Well, yes there is, but along with an overall reduction in traffic coming in to the network we saw a marked increase in traffic outbound to the larger domestic service providers such as BT and Virgin Media as people accessed resources that are still hosted on campus, or used VPNs that tunnelled all their traffic to their institution. This wasn’t a marginal increase either, our Private Network Interconnects (PNIs) with the broadband providers, which had happily been sitting at less than 50% utilisation at any point before (including evenings, weekends and bank holidays), started to congest.
That required some manual intervention from the Janet NOC to move traffic from the PNIs to the LINX, on which we had more spare capacity, whilst we started the process to add more capacity.
Then, on Thursday, we started getting complaints about poor performance. None of the PNIs or IXP connections were overloaded, and we couldn’t see what might have been causing it. On top of that, some members said that when they changed provider the problem disappeared, which suggested it might have been a problem with one of our peers.
Our engineers, who in turn were working from home via a number of providers — BT, Virgin Media, Andrews & Arnold— hadn’t noticed problems on their own connections either.
However, reports kept coming in from our members, and we started getting a couple of reports via providers that suggested our connection to the LINX might have been at fault. The interface was reporting no errors, and double-checking the configuration to ensure anti-DDoS measures weren’t catching the wrong traffic didn’t reveal anything either.
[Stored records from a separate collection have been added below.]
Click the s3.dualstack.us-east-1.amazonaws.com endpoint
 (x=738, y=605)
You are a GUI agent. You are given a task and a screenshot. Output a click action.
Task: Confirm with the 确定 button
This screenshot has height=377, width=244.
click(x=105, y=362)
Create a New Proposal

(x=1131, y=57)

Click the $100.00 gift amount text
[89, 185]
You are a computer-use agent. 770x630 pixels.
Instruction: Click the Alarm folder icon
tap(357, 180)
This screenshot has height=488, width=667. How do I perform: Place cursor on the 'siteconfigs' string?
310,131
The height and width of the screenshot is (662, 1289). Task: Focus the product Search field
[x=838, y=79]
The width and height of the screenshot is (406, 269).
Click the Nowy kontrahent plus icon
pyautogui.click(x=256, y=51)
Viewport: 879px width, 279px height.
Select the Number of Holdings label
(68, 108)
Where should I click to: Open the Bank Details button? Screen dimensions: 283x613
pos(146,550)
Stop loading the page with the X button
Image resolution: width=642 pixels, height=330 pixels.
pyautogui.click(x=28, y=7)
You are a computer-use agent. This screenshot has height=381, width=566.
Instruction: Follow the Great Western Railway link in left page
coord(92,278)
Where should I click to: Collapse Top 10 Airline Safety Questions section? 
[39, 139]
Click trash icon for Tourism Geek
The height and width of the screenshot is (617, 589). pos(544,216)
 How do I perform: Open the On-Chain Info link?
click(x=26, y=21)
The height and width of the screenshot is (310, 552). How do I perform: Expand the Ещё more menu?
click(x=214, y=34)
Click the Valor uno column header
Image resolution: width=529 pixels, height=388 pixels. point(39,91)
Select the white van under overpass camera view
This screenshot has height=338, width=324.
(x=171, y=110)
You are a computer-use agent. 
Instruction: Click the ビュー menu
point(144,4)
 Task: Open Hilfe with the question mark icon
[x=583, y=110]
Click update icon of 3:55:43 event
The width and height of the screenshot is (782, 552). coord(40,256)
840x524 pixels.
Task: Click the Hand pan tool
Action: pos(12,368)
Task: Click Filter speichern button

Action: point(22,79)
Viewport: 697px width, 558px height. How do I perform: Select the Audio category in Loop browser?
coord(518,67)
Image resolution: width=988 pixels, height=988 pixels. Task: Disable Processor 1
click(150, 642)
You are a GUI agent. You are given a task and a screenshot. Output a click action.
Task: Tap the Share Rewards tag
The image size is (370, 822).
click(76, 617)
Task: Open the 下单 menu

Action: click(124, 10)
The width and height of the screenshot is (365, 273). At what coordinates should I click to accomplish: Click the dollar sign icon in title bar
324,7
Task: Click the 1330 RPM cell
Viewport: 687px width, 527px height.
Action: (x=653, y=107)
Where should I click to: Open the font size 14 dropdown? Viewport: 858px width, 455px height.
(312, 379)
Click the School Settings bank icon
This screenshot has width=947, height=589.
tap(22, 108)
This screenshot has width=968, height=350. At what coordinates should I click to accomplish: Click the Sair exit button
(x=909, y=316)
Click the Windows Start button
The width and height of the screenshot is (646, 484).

We then logged onto the LINX’s stats portal and that showed that they had been receiving errors from us over the last couple of days, but the error rate had jumped drastically over the preceding few hours.
This is a 100 gigabit ethernet interface which uses four lanes of 25Gbps to provide 100GE, and it appeared that one of the four laser diodes in the transceiver (a device about the size of a matchbox) had dropped its output power compared to the other three.
Usually we would then contact our maintenance providers to swap out the part, but fortunately there was an unused transceiver in one of the other routers in the PoP, and an engineer that could be there in 20 minutes (as opposed to a four hour SLA for the maintenance provider). We swapped the transceiver and immediately got reports that the problems had eased.
There is no congestion on the Janet network or our external peerings at the moment, but as we settle into what is likely to be the ‘new normal’ for the foreseeable future, we are still in the process of adding capacity, and when that is done we’ll remove the manual steering of traffic towards the LINX.
An anecdotal observation on the traffic levels over the past couple of days is that instead of us all working through lunchtime, which seems to happen when we’re in the office, we currently see a drop off in traffic between 12pm and 2pm whilst you are running errands or having a proper lunch hour — or at least accessing fewer resources on Janet!
The next thing to watch is going to be what happens when the schools (largely) close next week, we’ll be keeping a close eye.